Premessa lunga; tuttavia considerata opportuna per trattare il “caso” Ferrari-Fca.
Oggi, 23 agosto 2017, l'azione Fca – Fiat Chrysler Automobiles in Borsa ha chiuso a 12,13 euro, il 5,75% in più rispetto a ieri. E' il nuovo record, che assume un significato ancora maggiore pensando che la sua performance è aumentata del 106% negli ultimi dodici mesi e che ancora ai primi di gennaio il titolo supera di poco gli 8 euro e, nel settembre del 2016, viaggiava intorno a 5,5 euro.
L'impennata dell'azione Fca ha avuto come ultima ragione l'ipotesi di uno scorporo di attività (spin-off) del Gruppo, a partire da Alfa Romeo e Maserati; mentre, nei giorni scorsi, a tirare la volata erano le voci di un interesse dei cinesi a comprare la Jeep o l'intera azienda. E prima ancora: altre manovre, risultati migliori del previsto, la vendita di Magneti Marelli e così via.
Comunque, nonostante il progressivo aumento dell'ultimo anno, Fca, guidata mirabilmente da Sergio Marchionne, capitalizza oggi 17,662 miliardi, oltre un miliardo in meno rispetto alla Ferrari, che ha la stessa società controllante: l'Exor delle famiglie Agnelli-Nasi-Elkann.

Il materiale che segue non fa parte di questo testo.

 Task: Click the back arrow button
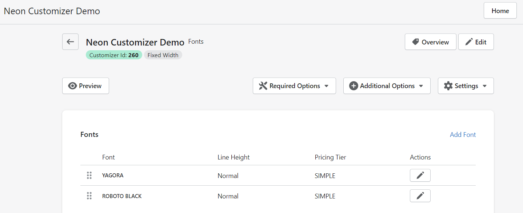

Ferrari, che prima della quotazione, apparteneva a Fiat per il 90%, oggi ha chiuso in Borsa a 97,9 euro, lo 0,15% in meno rispetto a ieri, quando, però, ha toccato il massimo dei 98,35 euro. La sua capitalizzazione è risultata di 18,749 miliardi. Negli ultimi 12 mesi il suo valore si è incrementato del 128,5%.

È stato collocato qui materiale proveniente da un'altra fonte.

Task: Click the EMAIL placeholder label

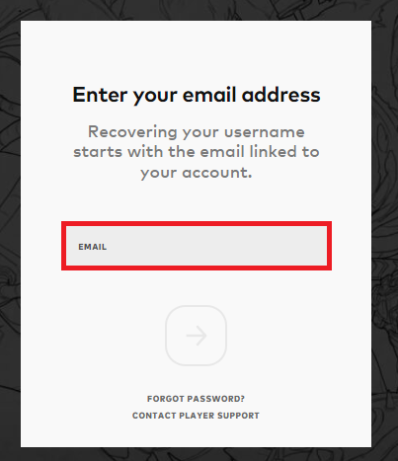Action: pyautogui.click(x=92, y=247)
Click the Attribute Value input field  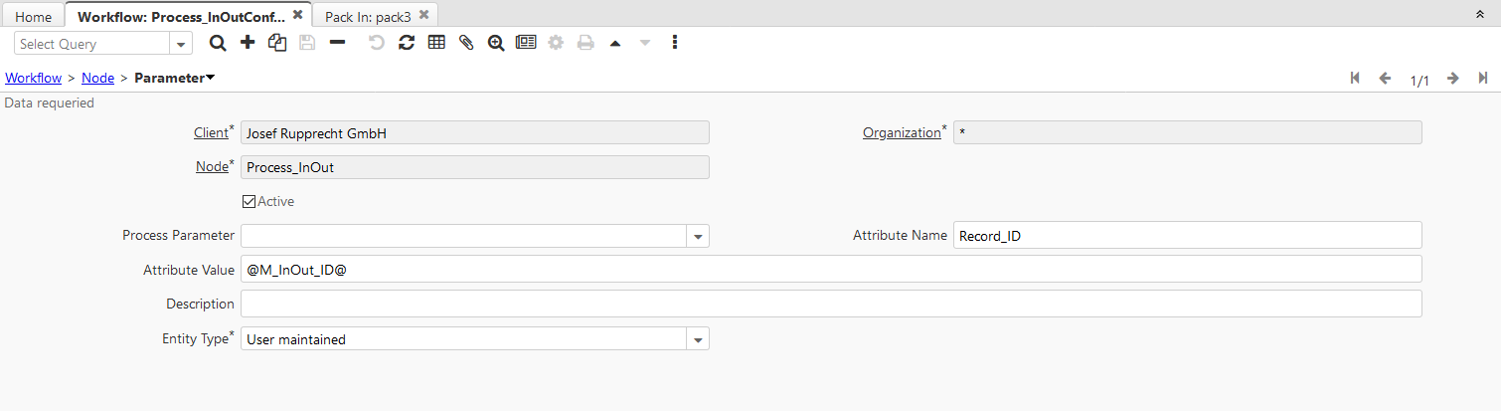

La Ferrari, che ha al vertice lo stesso Sergio Marchionne, presidente e amministratore delegato (vice presidenti sono John Elkann e Piero Ferrari, mentre uno dei consiglieri di amministrazione è Lapo Elkann) nel 2016 contava 3.115 dipendentti, ha venduto 8.014 auto in 62 mercati, ha avuto ricavi netti per 3,1 miliardi e un utile netto di 400 milioni.

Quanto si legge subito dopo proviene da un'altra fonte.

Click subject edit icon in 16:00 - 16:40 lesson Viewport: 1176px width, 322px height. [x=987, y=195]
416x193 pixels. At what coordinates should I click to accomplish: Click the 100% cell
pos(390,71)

Nei primi sei mesi di quest'anno, Ferrari ha consegnato 4.355 suoi “gioielli” a quattro ruote (+6%), ha registrato ricavi netti pari a 1,741 miliardi (+17%) e un utile netto di 260 milioni (+48%); per cui prevede, per l'intero 2017, la vendita di 8.400 “rosse”, ricavi netti superiori a quelli dell'esercizio passato e un margine operativo lordo di 500 milioni.
Fca, che ha 231.000 dipendenti, nel 2016 ha venduto 4,7 milioni di veicoli, ha avuto ricavi pari a 111 miliardi di euro e un utile netto di 1,8 miliardi.